ACC is associated with a large number of human congenital syndromes that makes it difficult to evaluate its biological basis. In our study, we report rare compound heterozygous variants in CDK5RAP2 gene, p. [Gly94Arg] [Asn1232Ser] which are shared by three affected siblings. The first variant was later identified in 2 out of 288 unaffected individuals from a control cohort but neither compound heterozygous nor homozygous variants were found. EXAC total frequencies are 8.237e−06 and 8.238e−06 for the first and the second variant, respectively (Exome Aggregation Consortium (ExAC), Cambridge, MA, USA (http://exac.broadinstitute.org); in addition, these variants are expected to be damaging based on in silico prediction programs. Interestingly, CDK5RAP2 gene has an important role in neocortical expansion during brain development and its expression is particularly high within the brain, more specifically within the thalamus and corpus callosum and then strongly downregulated with brain maturation.⁹ More specifically, CDK5RAP2, which encodes for an 1833 amino-acid protein, has a major role in the microtubule-organizing function of the centrosome through interaction with the γ-tubulin ring complex (γTuRC) that mediates microtubule nucleation through a binding site localized between amino acids 58 and 90.¹⁰ Any alteration of this binding site has been shown to cause defects on γTuRC-targeting to the centrosome, and therefore to deregulate neurogenic cell divisions.¹⁰ It is therefore expected that c.280G>C (p.Gly94Arg) variant which is close to this binding site may disturb this key interaction and affect the underlying mechanisms that in turn lead to centrosomal function impairment.

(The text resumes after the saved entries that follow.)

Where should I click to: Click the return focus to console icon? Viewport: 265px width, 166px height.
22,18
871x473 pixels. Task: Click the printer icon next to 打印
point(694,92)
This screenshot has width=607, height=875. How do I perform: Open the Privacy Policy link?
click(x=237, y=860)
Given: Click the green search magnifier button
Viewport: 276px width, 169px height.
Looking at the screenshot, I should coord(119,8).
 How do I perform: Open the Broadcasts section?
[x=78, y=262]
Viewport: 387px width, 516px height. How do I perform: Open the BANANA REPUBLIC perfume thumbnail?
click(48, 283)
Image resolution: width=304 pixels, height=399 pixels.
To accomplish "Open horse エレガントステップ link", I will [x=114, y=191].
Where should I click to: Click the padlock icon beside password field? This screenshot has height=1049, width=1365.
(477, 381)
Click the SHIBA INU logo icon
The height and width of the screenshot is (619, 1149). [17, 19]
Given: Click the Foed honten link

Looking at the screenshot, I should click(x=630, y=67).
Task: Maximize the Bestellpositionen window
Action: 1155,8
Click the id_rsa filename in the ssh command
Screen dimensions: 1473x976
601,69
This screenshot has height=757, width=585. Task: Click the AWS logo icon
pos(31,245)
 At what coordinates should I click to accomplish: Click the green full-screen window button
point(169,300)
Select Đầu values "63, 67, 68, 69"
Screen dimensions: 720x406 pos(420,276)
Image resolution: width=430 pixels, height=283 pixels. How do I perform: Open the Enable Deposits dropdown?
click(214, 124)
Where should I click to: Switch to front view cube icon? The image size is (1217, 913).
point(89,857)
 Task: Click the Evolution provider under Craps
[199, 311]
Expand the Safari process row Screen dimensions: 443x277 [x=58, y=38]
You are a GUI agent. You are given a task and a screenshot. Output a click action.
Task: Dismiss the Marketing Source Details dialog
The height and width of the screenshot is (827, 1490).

Interestingly, CDK5RAP2 is known as MCPH3, a causative gene – the rarest one – for autosomal recessive primary microcephaly.¹¹ To date, splicing, homozygous nonsense and compound heterozygous mutations for which both of the mutations were predicted to result into CDK5RAP2 protein truncation have been described in MCPH cases, sometimes concomitantly with agenesis, hypogenesis or abnormalities of the corpus callosum.^{4, 12, 13, 14, 15, 16} In parallel, it was shown that other MCPH patients with mutations in ASPM (MCPH5) or WDR62 (MCPH2) can also exhibit ACC and that a patient with microcephaly harboring a missense in the Microcephalin gene (MCPH1) presented a less severe clinical phenotype compared with the patients with truncating mutations in the same gene.^{17, 18, 19}

We might therefore propose that mutations completely abolishing CDK5RAP2 protein function, such as nonsense or frameshift mutations, would lead to a microcephaly phenotype, whereas recessive missense mutations, where there may be some residual function, might result in a different phenotype such as isolated ACC.

This is the first time that recessive missense mutations in CDK5RAP2 are specifically associated with corpus callosum anomalies, a finding which provides new avenues to a better understanding of the role of the centrosome into early development of corpus callosum. It will be essential to extend our screening of CDK5RAP2 gene to a bigger cohort of ACC patients in order to better describe the link between corpus callosum development and this key centrosomal protein.

The authors declare no conflict of interest.